Required action: Retype the lines below exactly, from the one that contains "Task: Click the Avg Int (mm/hr) header" through the last, and leave every picture out.

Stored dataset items
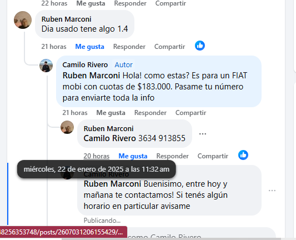Open Ruben Marconi's small avatar on the phone number reply
This screenshot has height=240, width=296.
pos(67,127)
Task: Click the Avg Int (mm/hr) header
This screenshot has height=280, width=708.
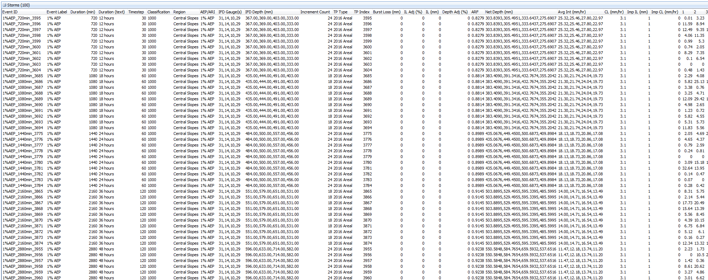Action: pos(572,12)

Reply to the exercise:
Task: Click the Avg Int (mm/hr) header
This screenshot has height=280, width=708.
Action: pos(572,12)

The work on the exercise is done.